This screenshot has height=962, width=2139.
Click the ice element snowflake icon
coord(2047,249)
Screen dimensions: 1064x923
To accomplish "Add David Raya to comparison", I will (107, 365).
——————
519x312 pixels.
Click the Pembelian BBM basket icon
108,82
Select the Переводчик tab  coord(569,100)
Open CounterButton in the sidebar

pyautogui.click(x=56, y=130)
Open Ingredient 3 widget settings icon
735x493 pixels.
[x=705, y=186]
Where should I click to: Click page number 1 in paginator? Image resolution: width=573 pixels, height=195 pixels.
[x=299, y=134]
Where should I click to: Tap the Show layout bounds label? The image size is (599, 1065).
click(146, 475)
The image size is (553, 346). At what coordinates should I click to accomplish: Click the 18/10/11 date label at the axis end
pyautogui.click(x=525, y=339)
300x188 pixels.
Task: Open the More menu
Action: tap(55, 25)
——————
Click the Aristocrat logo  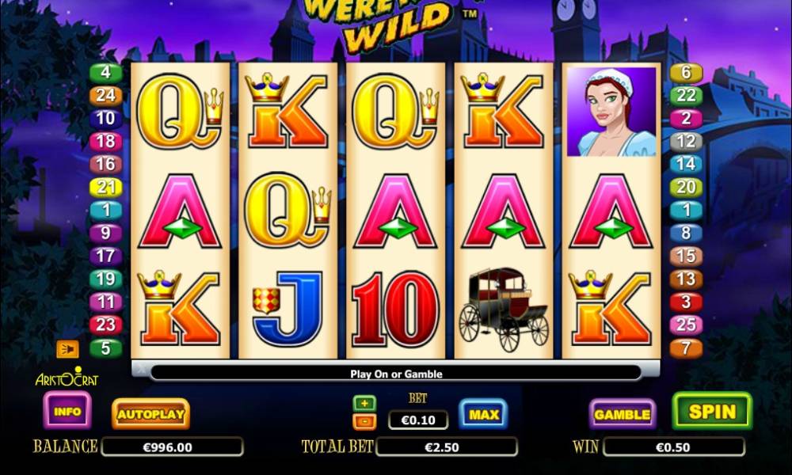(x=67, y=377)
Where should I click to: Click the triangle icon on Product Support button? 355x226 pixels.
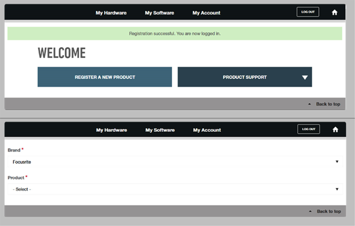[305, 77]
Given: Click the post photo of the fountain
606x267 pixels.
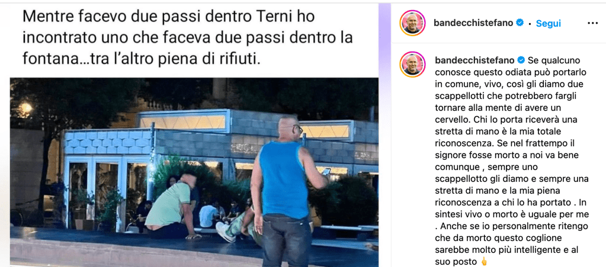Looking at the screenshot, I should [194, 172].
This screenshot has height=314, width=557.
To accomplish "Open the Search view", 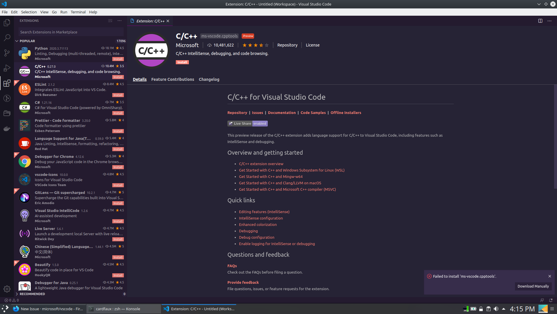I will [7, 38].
——————
Present the stretch of records from the line containing "This screenshot has height=962, width=2139." through the line containing "will (107, 365)." as a Markdown table. Use the columns Row and Text, numbering each line and leaving out blank lines.

◆ ANSWER TO THIS EXERCISE:
| Row | Text |
|---|---|
| 1 | This screenshot has height=962, width=2139. |
| 2 | Click the ice element snowflake icon |
| 3 | coord(2047,249) |
| 4 | Screen dimensions: 1064x923 |
| 5 | To accomplish "Add David Raya to comparison", I will (107, 365). |